We need to sharpen up a little up front and at the back, and any improvements we make will be important, because if you make a mistake at this stage, then you're out. You can afford a draw in the group phase because you've got two other games to make up for it. But if you have a bad half hour in the knockout rounds and let in a couple of goals, then it's all over. We need to be switched on from the kick-off right through to the final whistle.

What do you make of upcoming opponents Korea DPR?
Everyone is here to win, and that includes both them and us. Korea DPR might look like one of the weaker teams around but, like I said before, if they've got this far, it must be for a reason. We're not scared of anyone, but we know it won't be an easy game at all.

Have you managed to see any of their earlier games?
Yes, I saw them against England and they seem to be a hardworking side who fight for every ball. They are quick and they manage to keep their intensity up pretty much all the time. They may well sit back so they can pressure us in their half. We just need to stick to our game. That's what got us here after all.
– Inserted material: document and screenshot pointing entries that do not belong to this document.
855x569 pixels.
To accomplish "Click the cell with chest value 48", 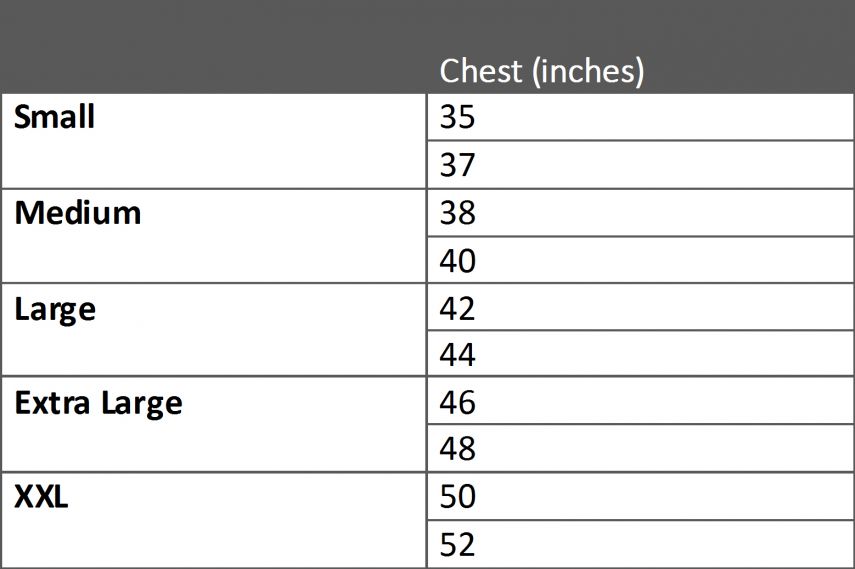I will point(640,448).
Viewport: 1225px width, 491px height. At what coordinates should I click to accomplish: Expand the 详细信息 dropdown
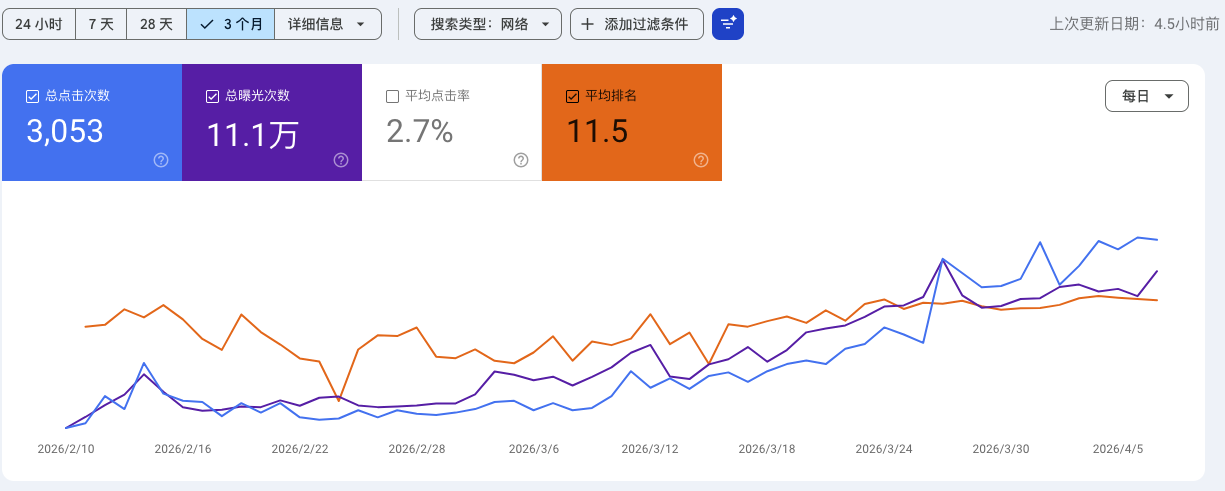(328, 24)
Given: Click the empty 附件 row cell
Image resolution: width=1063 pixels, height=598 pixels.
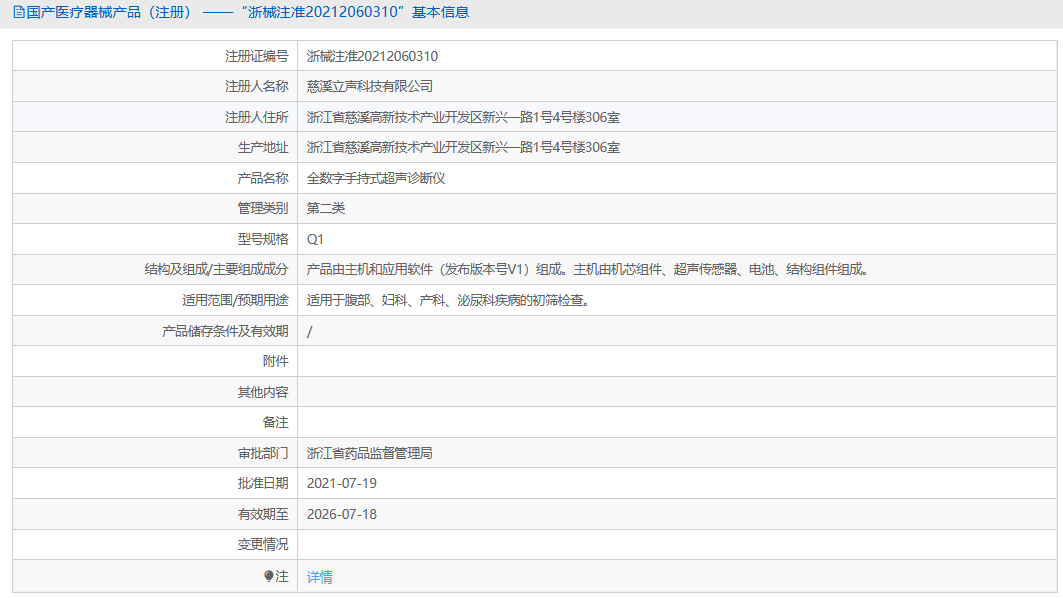Looking at the screenshot, I should pyautogui.click(x=500, y=360).
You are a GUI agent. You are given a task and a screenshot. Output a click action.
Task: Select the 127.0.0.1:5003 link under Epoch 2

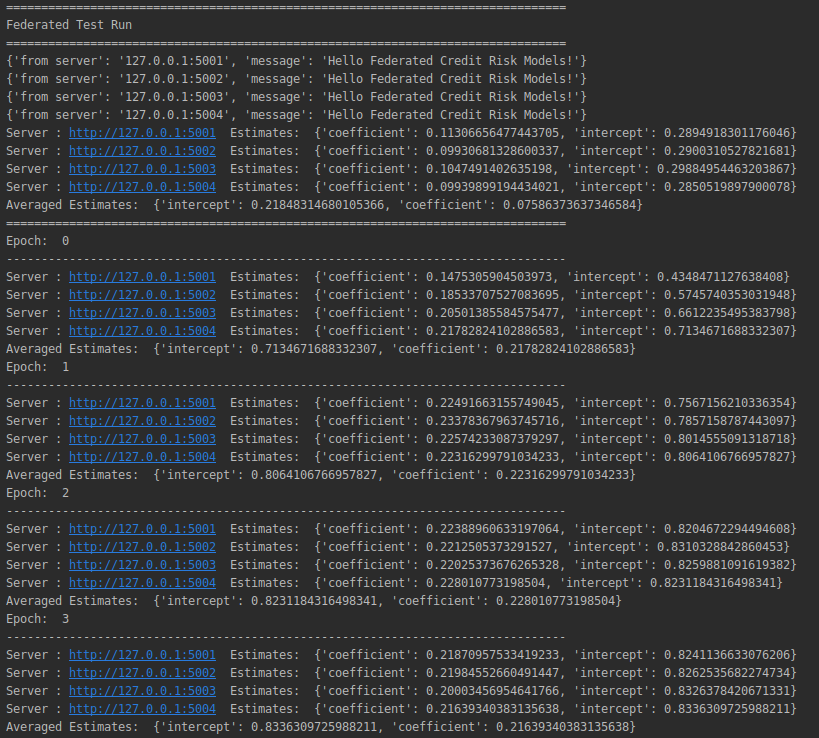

You are the only member of the squad who plays outside Spain. Do you feel you have to perform at a higher standard than your team-mates because of that?
No, not at all. We all have to perform here, regardless of whether you play for Arsenal, Barcelona or Real Madrid. We are representing Spain here, not our clubs, and we all have to give it everything we've got.

With so many good players, the pressure also seems to be equally shared.
That's right. Bojan scores goals and gives us confidence, for example, Camacho gives us balance, De Gea security. And I could carry on with the rest of the team. But what helped us win the European Championship wasn't the fact that we just played for one or two players but for everyone, for the whole team. The spirit in the side was excellent and that was vital.

What does it mean to be taking part in a FIFA World Cup?
It's simply amazing to represent your country, and that's something my team-mates and I are very conscious of. You have to got out and give it your all, but you also have to enjoy it at the same time. We're only 17 and we need to soak it all up while we've got the chance. Who knows? It might be our only ever World Cup.

One last question. Can Spain win the title?
The most important thing is to concentrate on your next opponent and take it step by step. Of course we'd love to win it. That would be fantastic and we're confident we can. We've got to beat Korea first, though. That's our most important game right now.